Over the weekend, the Carolina Hurricanes accelerated a process that was bound to take place over the offseason, at the very latest.
They parted ways with forward Ryan Dzingel.
Brought in to be a complementary top-nine scorer, Dzingel had a particular role in mind. Early on, he fit in that role and produced well enough to justify his $3.375 million price tag. Alongside Eric Haula and then-rookie Martin Necas, he was very dangerous out of the gate, producing to the tune of four goals and 15 points in his first 22 games with the club.
His production fell off precipitously, though, to the point that he managed just four assists and nary a single goal in his final 23 games of the 2019-20 regular season.
Entering his second season with the team, the hope was that he would find his footing again and return to being a quality offensive player, but obviously, that didn’t happen.
The Canes finally bit the bullet and cut him loose on Saturday night in a deal that sent him back to the team that got him in the league, the Ottawa Senators. In return, the Sens sent Carolina forwards Cedric Paquette, who made his Hurricanes debut on Monday night, and Alex Galchenyuk. Galchenyuk was promptly put on waivers, sent to the AHL, and then traded to Toronto.
So, that’ll do it for the Dzingel era in Carolina, and it was one that certainly didn’t deliver on the promise it once had. Though, to be honest, it was a relatively surprising signing when it happened. The way he played in Ottawa and Columbus didn’t seem like a good fit whatsoever. He didn’t appear to be a guy that Rod Brind’Amour would love throwing out there in multiple roles.
“Dzingel was a good player for us; it just wasn’t the right fit as far as finding him the right role,” Brind’Amour said of the trade after their win in Dallas on Saturday. “It just didn’t quite work out. Nothing against him. I thought when we did have him in the right role, he was fine; it just wasn’t going to work out that way.”

++++++++

*TASK LIST*
1. In the Dzingel article, which team received Dzingel in the Saturday-night trade?
2. Write out the part of the Dzingel article starting with "Over the weekend, the" and going on through "with the club.".

(Stored data entries)
++++++++

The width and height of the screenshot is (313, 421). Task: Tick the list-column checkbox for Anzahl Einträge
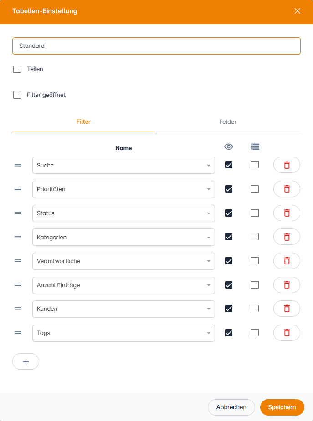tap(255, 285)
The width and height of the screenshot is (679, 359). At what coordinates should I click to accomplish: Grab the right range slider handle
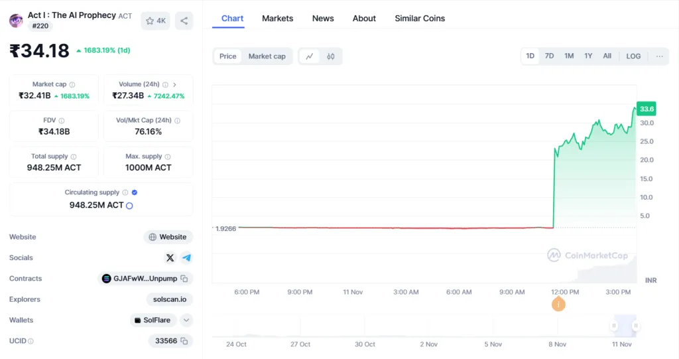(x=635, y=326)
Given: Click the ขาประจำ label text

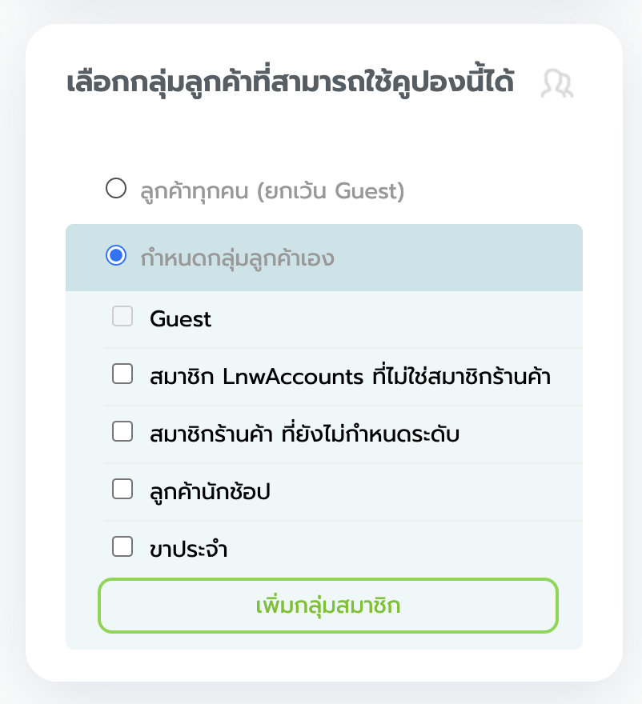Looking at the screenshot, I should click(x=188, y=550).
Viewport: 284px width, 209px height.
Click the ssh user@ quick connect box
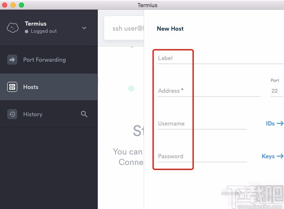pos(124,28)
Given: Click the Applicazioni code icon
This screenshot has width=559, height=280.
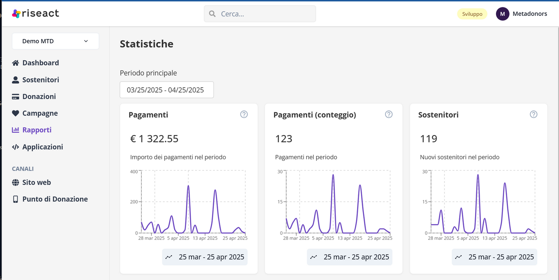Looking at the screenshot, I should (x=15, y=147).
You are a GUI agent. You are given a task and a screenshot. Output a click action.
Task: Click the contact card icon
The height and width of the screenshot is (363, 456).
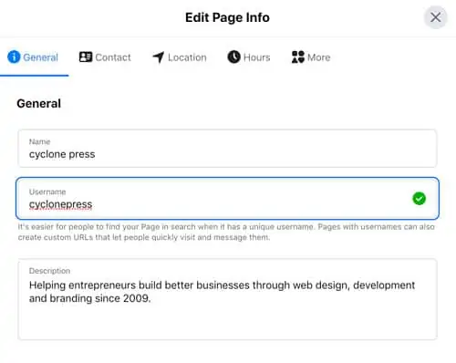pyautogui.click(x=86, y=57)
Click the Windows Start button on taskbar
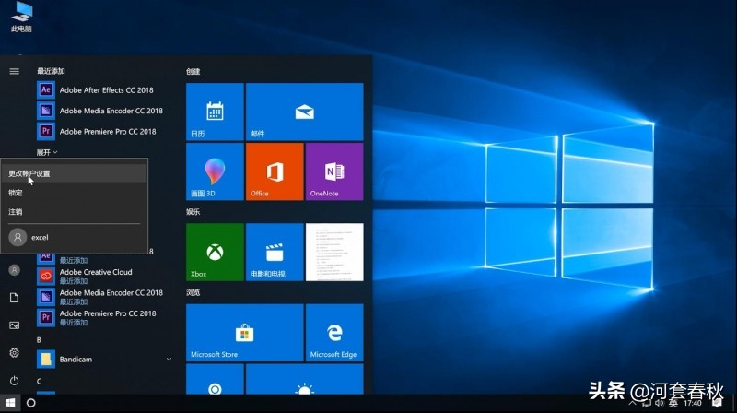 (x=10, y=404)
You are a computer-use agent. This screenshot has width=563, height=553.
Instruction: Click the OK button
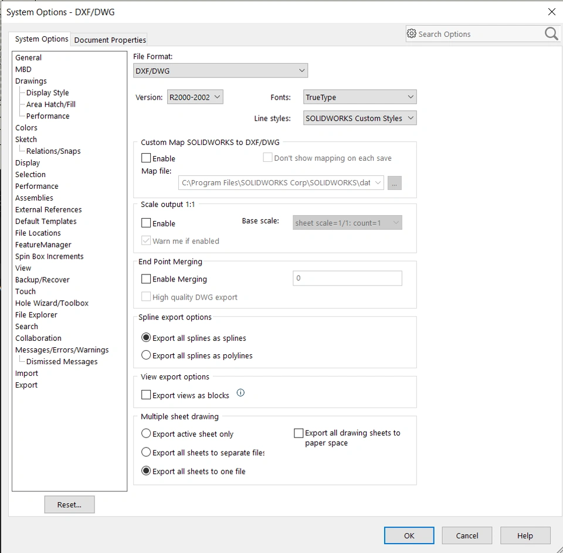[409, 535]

++++++++

*PER-TASK ANSWERS*
1. The Ottawa Senators.

2.
Over the weekend, the Carolina Hurricanes accelerated a process that was bound to take place over the offseason, at the very latest.
They parted ways with forward Ryan Dzingel.
Brought in to be a complementary top-nine scorer, Dzingel had a particular role in mind. Early on, he fit in that role and produced well enough to justify his $3.375 million price tag. Alongside Eric Haula and then-rookie Martin Necas, he was very dangerous out of the gate, producing to the tune of four goals and 15 points in his first 22 games with the club.